Tuesday, June 25, 2013

Being Green in 2013: Week 5

Cutting Down on Printing

How to save a tree one page (0.012%) at a time

Let's talk numbers. According to Conservatree.org, one tree produces 8,333.3 pages of printer paper. The EPA says the average U.S. office worker uses 10,000 pages of printer paper, so that's 1.2 trees each year.

Based on the standard LS&A printing allowance of 400 pages per semester, in 4 years a University of Michigan student uses over 26% of a tree in printer paper. That’s 4,608.93 trees worth of printer paper alone for University of Michigan students in 2012, and let’s not forget about books, notebooks, coursepacks, class handouts, and students who exceed the printing allowance.

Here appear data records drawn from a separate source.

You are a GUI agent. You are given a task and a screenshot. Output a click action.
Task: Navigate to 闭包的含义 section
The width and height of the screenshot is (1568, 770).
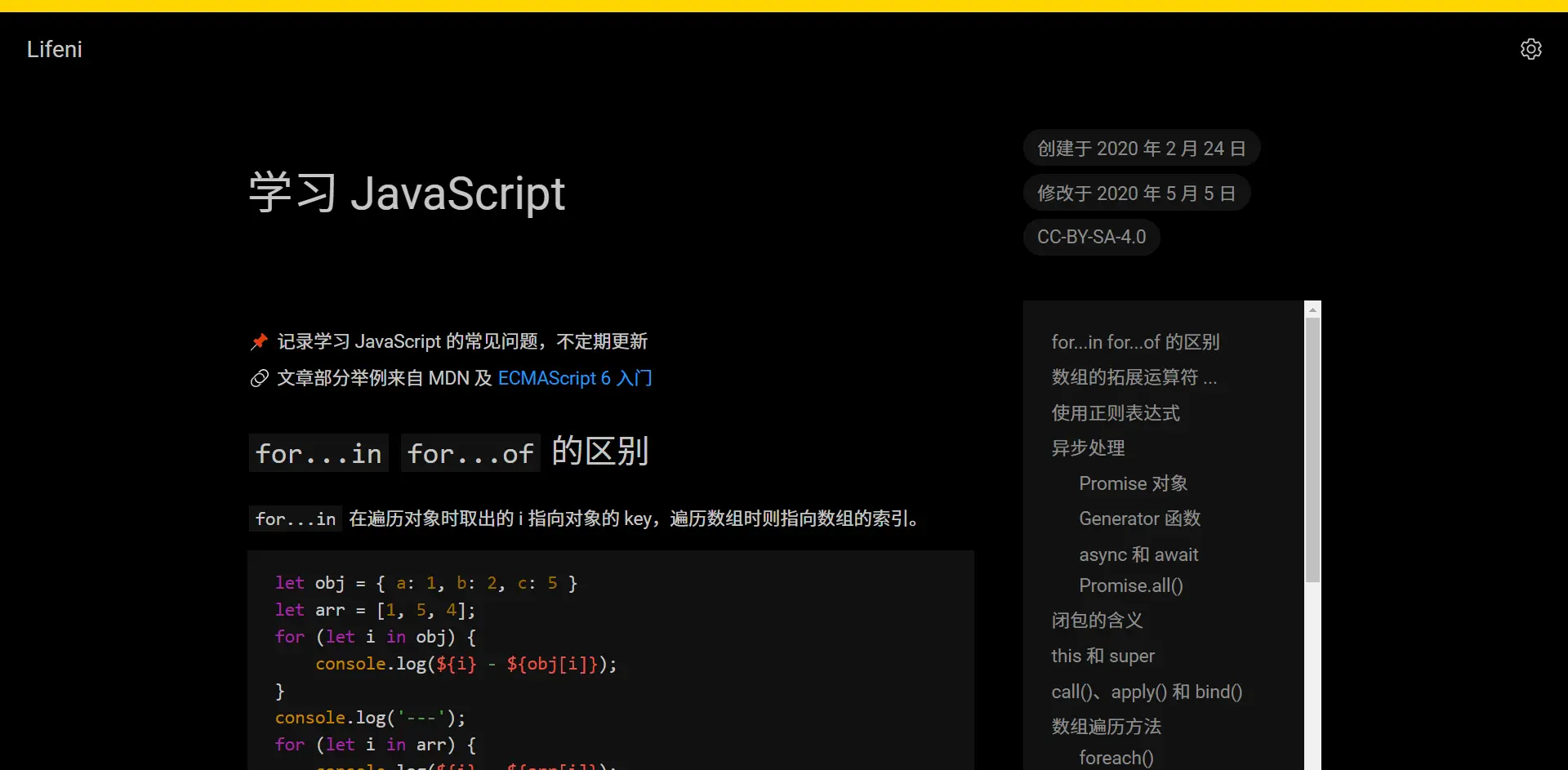(x=1097, y=621)
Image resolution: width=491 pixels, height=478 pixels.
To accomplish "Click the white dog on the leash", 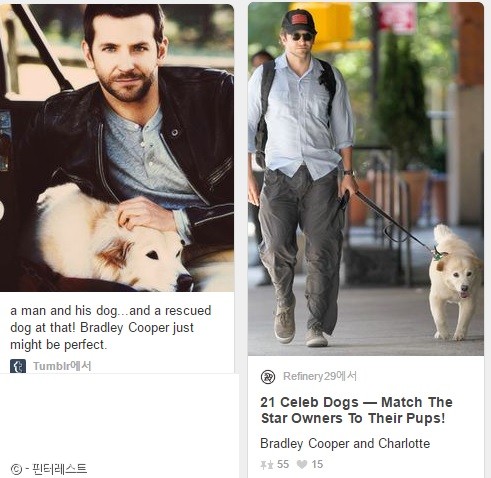I will [456, 282].
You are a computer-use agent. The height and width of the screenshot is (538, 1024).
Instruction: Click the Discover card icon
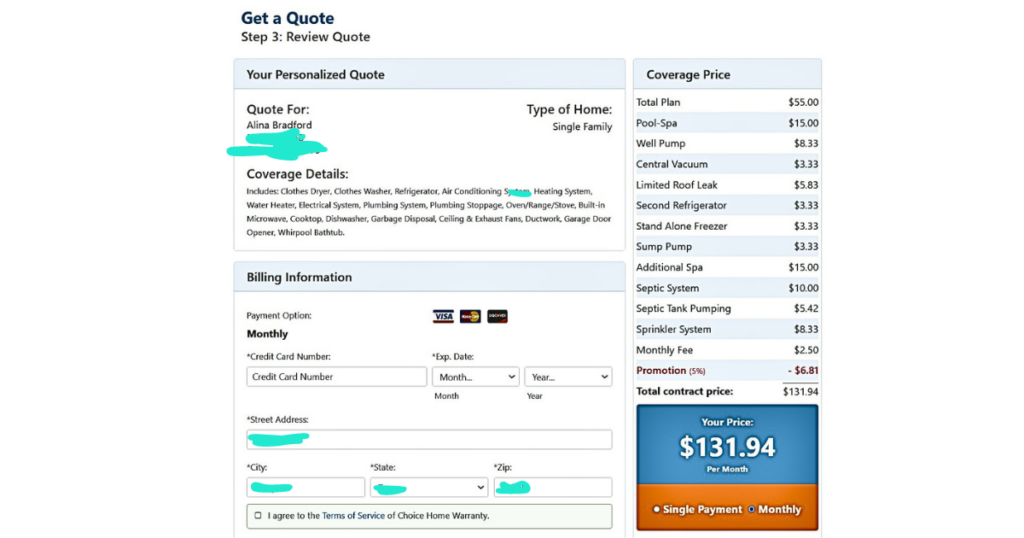[497, 316]
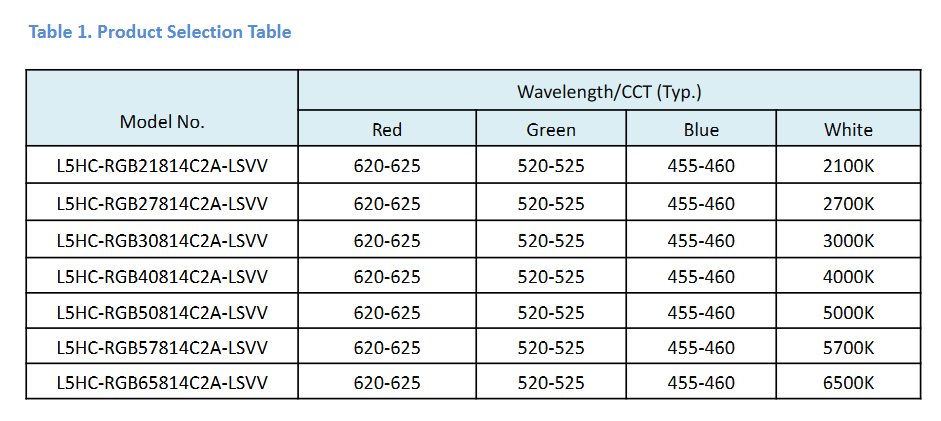The height and width of the screenshot is (421, 941).
Task: Select model L5HC-RGB21814C2A-LSVV
Action: pos(162,166)
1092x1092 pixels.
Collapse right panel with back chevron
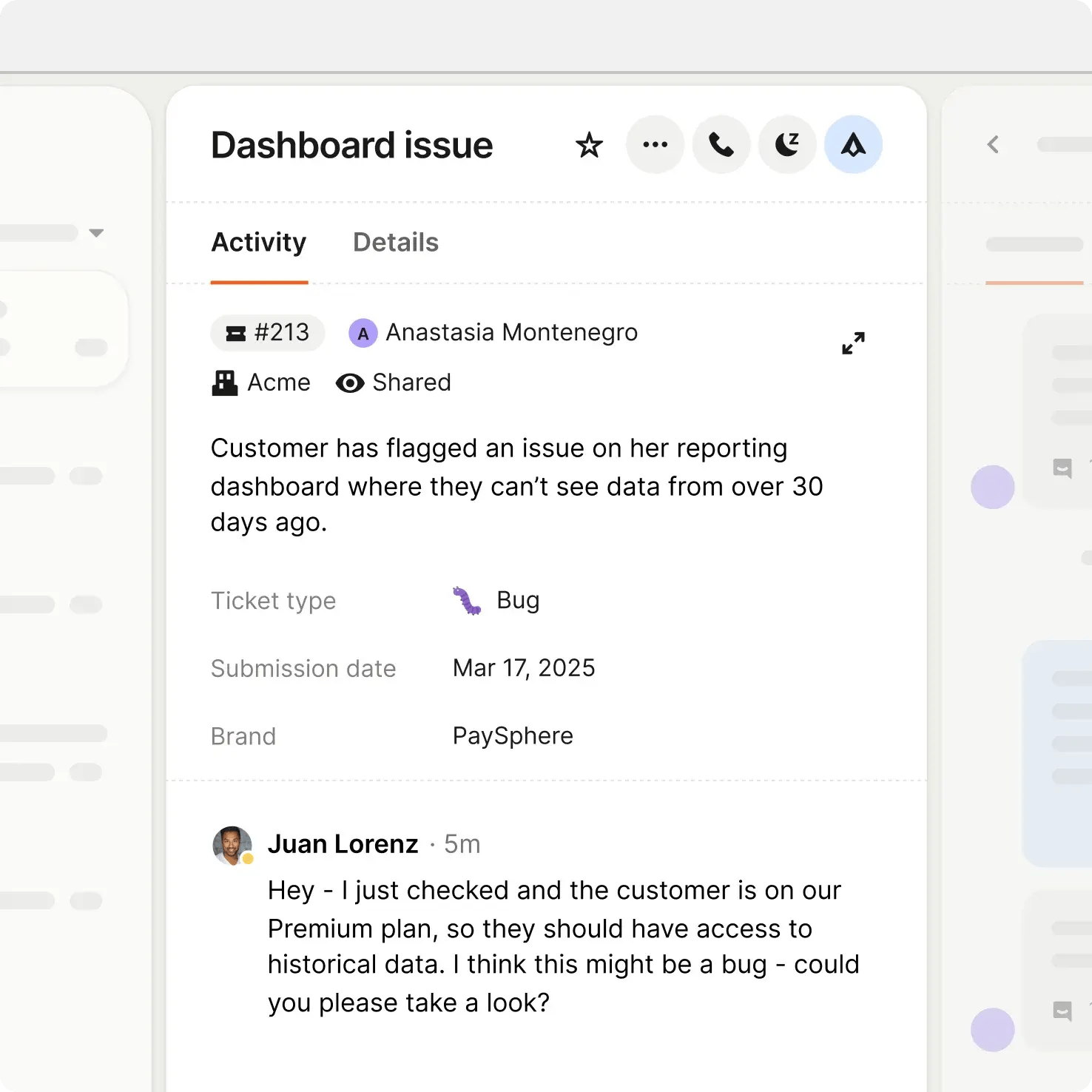click(993, 145)
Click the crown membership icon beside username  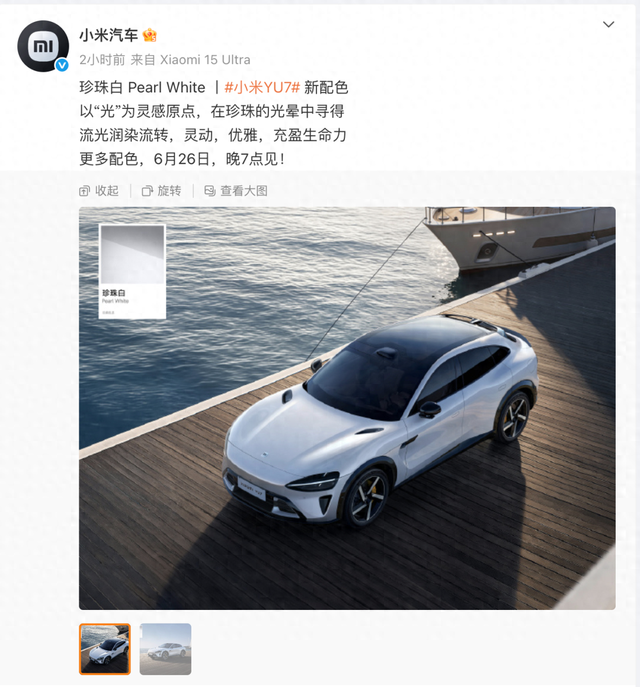[x=149, y=35]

It can be hard to think about trees when you’re sitting in the Fishbowl or in your dorm’s basement computer lab, but making conscious printing decisions can make a big difference. Here are some helpful printing tips:
  • Print double-sided whenever you can
  • With large font documents, print two pages per sheet
  • Two lines left on the last page? Reduce font size or enlarge the margins
  • When printing readings, Set the page range to skip the title page and bibliography
  • Submit electronically whenever possible
  • Skip printing and read off your computer screen
  • When printing Powerpoint slides, print multiple slides per page… or just don’t print them at all!
There are plenty of ways to reduce paper use aside from printing, too. Save paper and money by buying used books and using friends’ old coursepacks. Buy notebooks made with recycled paper or, better yet, take notes on your computer.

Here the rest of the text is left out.